The Huntsman Marine Science Centre (acronym: HMSC; previously Huntsman Marine Laboratory) is a membership-driven, nonprofit organization in St. Andrews, New Brunswick, Canada.

It was founded by a consortium of universities with the support of the National Research Council of Canada, Fisheries and Oceans Canada, and the New Brunswick Department of Fisheries and Aquaculture. Mr. Chris Bridger is the executive director; Dr. W.B. Scott is senior scientist emeritus. It is named in honor of Archibald Gowanlock Huntsman, director of the St. Andrews Biological Station that adjoins the centre, who stimulated fishery research in the region.

==History==
It was founded in 1969 by a consortium of universities in Eastern Canada, and several government departments, who pooled their resources in order to provide field research and teaching facilities that would complement their programs in marine biology and oceanography. The Huntsman Marine Laboratory was established on 20 acres of land that was provided by Fisheries and Oceans Canada, and included two residential buildings that were called the Ambridge Estate. The government assisted with the purchase of the Sir Thomas Tait Estate which included another 50 acres, and the large Anderson House, which provides accommodation for visiting students. A public aquarium opened in 1972. The name was changed to Huntsman Marine Science Centre in 1987. In 1991 and again in 1999, the HMSC was awarded the Gulf of Maine Visionary Award.

==Geography==
The HMSC laboratories are located on 74 acres of land at the estuary of the St. Croix River at the Bay of Fundy.

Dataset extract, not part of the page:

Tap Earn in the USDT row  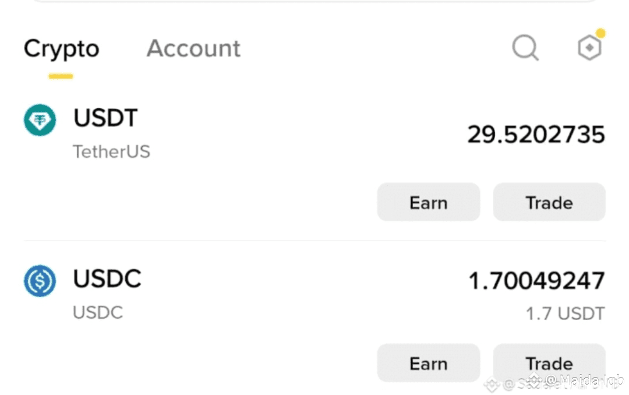[429, 202]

==Services and facilities==
HMSC has teaching and aquaculture research laboratories and a 15 m research vessel. The HMSC hosts the executive office of the Ocean Biogeographic Information System. HMSC's education branch offers academic and public education programs for schoolchildren, undergraduate students and school teachers. The research branch works with governmental agencies and private industry, while its biodiversity unit, the Atlantic Reference Centre, has the largest collections of Atlantic organisms in Canada. The HMSC hosts the executive office of the Ocean Biogeographic Information System. The Huntsman Aquarium and Museum includes a teeming touch tank. Live marine specimens, displays, and marine ecology films are available from May to October.

In 2023, the Huntsman Marine Science Centre released the Dive Deeper website with detailed 3D and panoramic views diving around the Passamaquoddy Bay.